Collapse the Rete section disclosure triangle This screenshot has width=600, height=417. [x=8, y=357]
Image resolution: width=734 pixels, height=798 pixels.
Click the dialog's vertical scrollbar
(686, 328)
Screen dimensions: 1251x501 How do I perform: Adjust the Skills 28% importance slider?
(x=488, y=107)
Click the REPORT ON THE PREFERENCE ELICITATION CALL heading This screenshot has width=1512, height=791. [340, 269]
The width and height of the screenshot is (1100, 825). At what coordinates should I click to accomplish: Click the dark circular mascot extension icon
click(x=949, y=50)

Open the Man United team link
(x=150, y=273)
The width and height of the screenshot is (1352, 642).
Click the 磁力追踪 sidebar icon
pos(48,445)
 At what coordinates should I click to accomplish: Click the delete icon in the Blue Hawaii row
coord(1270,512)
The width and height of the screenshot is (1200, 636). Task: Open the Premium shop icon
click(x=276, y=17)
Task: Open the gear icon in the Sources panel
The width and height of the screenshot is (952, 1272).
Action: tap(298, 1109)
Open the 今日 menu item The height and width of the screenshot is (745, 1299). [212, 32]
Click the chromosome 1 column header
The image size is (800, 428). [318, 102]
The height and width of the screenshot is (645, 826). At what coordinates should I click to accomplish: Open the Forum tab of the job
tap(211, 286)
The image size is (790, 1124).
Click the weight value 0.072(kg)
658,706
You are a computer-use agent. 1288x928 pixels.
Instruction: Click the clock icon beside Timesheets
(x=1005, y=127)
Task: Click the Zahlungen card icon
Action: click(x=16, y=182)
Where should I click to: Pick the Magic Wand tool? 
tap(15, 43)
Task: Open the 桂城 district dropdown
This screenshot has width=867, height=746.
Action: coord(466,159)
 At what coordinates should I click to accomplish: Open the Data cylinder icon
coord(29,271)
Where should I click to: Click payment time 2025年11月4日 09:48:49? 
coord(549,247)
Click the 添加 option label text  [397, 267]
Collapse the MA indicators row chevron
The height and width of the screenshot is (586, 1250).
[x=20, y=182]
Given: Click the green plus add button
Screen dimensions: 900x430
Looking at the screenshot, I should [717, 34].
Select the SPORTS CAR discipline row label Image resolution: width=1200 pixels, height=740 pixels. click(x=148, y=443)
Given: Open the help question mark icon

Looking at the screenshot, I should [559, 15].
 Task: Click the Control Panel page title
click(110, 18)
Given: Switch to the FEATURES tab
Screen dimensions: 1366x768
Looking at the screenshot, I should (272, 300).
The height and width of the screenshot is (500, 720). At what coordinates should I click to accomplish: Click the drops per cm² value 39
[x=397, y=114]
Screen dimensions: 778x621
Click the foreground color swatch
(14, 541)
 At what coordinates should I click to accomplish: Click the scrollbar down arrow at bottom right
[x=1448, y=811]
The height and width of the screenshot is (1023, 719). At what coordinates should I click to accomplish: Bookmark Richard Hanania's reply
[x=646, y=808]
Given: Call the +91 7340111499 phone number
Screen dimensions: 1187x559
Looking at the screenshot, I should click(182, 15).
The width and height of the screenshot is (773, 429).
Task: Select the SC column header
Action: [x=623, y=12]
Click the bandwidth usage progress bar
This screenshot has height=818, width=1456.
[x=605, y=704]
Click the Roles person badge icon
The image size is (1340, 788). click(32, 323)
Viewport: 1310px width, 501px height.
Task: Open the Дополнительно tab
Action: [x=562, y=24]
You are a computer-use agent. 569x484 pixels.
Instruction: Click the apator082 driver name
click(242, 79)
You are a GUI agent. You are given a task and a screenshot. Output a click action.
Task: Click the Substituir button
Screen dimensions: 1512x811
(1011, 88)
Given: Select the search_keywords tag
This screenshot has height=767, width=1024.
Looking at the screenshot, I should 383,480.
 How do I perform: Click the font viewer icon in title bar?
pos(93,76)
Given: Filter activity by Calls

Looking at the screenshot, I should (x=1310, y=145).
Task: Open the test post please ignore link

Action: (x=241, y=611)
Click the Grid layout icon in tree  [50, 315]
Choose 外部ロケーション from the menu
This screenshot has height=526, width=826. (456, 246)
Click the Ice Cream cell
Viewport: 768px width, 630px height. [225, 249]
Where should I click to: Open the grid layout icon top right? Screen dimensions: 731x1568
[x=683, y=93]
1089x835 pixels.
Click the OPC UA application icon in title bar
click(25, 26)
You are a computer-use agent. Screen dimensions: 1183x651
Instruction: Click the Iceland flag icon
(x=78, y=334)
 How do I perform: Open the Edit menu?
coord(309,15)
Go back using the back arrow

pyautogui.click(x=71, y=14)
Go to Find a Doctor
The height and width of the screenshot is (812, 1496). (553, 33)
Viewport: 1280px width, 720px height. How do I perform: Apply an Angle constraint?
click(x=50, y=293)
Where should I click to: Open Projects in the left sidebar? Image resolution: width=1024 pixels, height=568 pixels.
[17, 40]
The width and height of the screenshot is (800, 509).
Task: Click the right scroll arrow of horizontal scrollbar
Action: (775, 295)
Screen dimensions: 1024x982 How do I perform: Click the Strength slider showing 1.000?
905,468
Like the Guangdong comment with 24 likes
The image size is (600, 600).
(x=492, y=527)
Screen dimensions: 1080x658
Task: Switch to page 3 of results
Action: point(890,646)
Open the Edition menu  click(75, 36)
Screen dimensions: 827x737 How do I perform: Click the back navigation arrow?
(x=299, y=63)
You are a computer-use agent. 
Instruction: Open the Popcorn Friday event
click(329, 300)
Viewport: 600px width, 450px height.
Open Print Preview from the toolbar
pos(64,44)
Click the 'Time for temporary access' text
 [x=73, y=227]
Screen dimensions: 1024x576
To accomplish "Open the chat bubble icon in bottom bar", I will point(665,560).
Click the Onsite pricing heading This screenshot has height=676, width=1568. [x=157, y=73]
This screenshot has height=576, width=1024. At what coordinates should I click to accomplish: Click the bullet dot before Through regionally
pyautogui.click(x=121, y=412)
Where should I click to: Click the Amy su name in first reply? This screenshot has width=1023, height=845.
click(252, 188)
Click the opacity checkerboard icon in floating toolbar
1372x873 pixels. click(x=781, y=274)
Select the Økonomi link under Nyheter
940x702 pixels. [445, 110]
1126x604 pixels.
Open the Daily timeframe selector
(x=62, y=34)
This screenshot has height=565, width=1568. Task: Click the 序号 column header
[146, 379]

WHAT YOU ARE ASKED TO DO » Search the records above for the string "heading" and copy each line that holds it.

RESULT BELOW »
Click the REPORT ON THE PREFERENCE ELICITATION CALL heading This screenshot has width=1512, height=791. [340, 269]
Click the Onsite pricing heading This screenshot has height=676, width=1568. [x=157, y=73]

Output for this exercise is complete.